*** Records provided Section Begins ***
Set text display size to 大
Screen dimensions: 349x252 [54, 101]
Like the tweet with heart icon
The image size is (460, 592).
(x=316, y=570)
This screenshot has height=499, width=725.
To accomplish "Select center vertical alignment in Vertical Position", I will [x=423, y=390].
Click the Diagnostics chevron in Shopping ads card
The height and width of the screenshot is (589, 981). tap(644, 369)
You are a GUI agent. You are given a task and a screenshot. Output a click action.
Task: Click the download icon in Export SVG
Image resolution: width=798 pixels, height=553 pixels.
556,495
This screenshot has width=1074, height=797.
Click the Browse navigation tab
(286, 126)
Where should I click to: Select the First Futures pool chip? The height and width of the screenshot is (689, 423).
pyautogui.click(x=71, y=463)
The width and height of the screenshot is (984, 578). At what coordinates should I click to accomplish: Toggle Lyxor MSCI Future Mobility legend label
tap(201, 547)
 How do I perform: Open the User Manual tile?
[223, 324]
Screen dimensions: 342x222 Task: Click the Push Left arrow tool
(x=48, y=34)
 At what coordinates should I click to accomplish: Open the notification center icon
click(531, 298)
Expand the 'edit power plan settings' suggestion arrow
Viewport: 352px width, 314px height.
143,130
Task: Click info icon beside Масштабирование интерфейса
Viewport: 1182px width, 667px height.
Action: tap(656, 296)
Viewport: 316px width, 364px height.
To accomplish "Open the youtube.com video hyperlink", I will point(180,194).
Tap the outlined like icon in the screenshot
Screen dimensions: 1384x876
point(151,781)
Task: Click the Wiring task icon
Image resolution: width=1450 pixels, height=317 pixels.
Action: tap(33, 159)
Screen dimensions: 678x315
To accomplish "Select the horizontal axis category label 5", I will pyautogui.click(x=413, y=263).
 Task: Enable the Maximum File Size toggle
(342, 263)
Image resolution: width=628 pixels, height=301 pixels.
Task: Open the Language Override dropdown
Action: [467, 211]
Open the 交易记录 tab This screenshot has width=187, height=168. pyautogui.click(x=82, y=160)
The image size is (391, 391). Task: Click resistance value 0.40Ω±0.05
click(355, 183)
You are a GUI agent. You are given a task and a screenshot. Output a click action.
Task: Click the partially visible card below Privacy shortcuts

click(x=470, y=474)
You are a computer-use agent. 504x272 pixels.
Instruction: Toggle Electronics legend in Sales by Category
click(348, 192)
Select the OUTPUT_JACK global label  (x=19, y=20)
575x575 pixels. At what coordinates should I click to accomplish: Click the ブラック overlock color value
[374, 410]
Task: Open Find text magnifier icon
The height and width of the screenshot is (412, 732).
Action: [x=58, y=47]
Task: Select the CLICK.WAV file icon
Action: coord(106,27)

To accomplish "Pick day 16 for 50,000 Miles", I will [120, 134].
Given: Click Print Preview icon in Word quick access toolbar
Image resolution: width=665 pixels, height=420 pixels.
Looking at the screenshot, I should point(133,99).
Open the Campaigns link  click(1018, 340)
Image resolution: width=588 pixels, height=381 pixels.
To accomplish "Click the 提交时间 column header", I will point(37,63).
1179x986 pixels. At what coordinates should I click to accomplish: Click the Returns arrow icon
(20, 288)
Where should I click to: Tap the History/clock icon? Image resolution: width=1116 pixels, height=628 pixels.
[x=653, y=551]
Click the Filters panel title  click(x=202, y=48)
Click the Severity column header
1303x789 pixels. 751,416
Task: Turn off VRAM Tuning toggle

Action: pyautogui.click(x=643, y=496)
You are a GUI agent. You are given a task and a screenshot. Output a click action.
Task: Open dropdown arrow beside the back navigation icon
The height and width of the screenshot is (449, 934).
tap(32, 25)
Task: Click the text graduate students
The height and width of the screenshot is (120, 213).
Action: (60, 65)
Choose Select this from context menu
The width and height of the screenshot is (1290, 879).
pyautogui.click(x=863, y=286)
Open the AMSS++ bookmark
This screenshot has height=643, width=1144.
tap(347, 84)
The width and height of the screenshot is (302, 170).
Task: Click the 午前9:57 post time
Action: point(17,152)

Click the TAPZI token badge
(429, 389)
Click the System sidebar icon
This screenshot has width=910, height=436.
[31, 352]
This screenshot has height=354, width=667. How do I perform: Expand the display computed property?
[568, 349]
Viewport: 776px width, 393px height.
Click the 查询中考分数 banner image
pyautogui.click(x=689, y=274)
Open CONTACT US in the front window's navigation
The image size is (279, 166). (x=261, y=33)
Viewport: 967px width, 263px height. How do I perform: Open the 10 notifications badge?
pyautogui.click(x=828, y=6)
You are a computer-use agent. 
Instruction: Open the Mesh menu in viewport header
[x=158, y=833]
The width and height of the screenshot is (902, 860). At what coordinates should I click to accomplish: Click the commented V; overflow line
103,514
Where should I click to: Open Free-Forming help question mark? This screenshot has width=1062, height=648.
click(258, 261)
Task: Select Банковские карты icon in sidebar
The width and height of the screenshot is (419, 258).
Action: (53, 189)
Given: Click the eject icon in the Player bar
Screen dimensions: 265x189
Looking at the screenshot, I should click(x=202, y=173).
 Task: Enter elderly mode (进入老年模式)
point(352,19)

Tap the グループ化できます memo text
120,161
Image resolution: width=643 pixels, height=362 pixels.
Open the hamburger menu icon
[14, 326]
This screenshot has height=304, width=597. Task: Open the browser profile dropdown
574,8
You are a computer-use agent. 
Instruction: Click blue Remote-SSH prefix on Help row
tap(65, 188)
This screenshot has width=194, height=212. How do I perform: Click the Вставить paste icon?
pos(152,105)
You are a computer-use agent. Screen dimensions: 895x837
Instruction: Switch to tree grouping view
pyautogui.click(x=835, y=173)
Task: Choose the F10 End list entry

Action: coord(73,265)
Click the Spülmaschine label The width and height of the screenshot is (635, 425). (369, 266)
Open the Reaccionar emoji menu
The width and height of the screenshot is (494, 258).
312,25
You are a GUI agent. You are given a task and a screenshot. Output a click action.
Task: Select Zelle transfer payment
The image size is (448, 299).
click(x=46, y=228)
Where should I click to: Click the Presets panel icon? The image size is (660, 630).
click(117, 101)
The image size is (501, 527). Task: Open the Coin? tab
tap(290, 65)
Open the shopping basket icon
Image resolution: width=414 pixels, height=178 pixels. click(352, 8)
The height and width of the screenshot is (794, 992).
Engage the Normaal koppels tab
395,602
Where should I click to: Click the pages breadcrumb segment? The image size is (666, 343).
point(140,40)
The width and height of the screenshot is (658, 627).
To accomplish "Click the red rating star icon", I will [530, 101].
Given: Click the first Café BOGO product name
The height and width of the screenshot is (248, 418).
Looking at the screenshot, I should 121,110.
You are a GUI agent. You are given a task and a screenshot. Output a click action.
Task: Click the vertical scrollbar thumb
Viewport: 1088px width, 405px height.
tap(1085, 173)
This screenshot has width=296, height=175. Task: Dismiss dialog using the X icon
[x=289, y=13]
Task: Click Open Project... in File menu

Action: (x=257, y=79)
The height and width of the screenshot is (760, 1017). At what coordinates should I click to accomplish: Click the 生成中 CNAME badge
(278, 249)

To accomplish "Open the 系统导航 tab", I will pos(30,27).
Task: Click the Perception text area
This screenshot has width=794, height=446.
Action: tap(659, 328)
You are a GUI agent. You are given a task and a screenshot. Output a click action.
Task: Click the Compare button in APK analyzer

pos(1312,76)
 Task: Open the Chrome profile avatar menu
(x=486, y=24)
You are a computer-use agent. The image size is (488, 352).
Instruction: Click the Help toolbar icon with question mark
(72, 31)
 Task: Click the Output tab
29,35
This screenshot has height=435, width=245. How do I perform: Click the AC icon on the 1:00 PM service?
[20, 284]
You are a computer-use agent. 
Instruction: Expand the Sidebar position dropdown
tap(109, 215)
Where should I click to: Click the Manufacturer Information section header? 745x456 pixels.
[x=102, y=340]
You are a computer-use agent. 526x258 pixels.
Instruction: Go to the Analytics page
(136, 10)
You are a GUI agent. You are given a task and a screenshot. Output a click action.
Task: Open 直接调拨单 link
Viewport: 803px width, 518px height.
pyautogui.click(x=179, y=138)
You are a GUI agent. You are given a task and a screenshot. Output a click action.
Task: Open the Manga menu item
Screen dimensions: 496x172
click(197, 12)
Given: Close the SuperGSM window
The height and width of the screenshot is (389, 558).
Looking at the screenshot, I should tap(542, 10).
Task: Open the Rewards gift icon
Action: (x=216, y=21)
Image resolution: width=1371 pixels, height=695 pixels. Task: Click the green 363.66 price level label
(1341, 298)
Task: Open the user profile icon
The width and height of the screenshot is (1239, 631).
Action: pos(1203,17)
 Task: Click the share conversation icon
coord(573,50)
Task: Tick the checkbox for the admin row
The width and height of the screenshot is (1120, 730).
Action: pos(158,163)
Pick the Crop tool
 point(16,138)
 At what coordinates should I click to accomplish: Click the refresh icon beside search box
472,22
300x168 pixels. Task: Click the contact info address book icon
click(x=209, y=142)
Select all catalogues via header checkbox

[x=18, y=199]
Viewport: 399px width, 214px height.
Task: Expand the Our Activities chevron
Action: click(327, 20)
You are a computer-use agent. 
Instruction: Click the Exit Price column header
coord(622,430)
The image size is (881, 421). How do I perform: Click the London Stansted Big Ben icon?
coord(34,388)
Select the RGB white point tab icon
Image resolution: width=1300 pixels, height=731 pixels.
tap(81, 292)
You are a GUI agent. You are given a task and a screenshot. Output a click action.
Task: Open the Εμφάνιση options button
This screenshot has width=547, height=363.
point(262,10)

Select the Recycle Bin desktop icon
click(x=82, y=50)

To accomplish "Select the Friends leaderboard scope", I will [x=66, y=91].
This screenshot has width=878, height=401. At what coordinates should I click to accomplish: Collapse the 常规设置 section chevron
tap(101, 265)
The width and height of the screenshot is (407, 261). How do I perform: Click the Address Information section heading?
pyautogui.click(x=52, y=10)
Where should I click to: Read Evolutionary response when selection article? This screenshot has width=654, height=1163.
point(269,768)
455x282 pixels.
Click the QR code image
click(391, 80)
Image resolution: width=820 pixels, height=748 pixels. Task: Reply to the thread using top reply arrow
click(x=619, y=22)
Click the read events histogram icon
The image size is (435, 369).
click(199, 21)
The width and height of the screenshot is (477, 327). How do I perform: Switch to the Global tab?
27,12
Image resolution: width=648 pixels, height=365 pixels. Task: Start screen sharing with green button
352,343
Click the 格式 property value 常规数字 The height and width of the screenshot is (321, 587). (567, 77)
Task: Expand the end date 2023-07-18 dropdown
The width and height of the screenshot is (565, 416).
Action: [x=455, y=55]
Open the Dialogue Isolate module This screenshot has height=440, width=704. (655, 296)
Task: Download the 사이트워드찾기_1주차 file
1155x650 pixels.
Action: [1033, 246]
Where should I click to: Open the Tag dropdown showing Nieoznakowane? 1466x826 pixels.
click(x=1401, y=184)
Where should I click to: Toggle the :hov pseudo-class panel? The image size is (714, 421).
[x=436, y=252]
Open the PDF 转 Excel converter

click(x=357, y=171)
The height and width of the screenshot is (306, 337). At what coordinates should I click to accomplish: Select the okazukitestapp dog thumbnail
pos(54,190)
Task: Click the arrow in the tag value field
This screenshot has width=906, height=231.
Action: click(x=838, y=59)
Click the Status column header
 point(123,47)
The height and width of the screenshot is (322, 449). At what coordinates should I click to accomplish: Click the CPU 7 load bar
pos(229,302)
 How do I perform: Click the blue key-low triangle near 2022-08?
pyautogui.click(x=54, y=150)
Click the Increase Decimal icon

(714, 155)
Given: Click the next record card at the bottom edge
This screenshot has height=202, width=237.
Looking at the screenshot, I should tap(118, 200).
*** Records provided Section Ends ***
● Exercise brief
Only the lines from the one containing "The height and width of the screenshot is (306, 337)." through the end of the records above belong in the answer, each exactly as written.

● Result of this task
The height and width of the screenshot is (306, 337). At what coordinates should I click to accomplish: Select the okazukitestapp dog thumbnail
pos(54,190)
Task: Click the arrow in the tag value field
This screenshot has width=906, height=231.
Action: click(x=838, y=59)
Click the Status column header
 point(123,47)
The height and width of the screenshot is (322, 449). At what coordinates should I click to accomplish: Click the CPU 7 load bar
pos(229,302)
 How do I perform: Click the blue key-low triangle near 2022-08?
pyautogui.click(x=54, y=150)
Click the Increase Decimal icon

(714, 155)
Given: Click the next record card at the bottom edge
This screenshot has height=202, width=237.
Looking at the screenshot, I should tap(118, 200).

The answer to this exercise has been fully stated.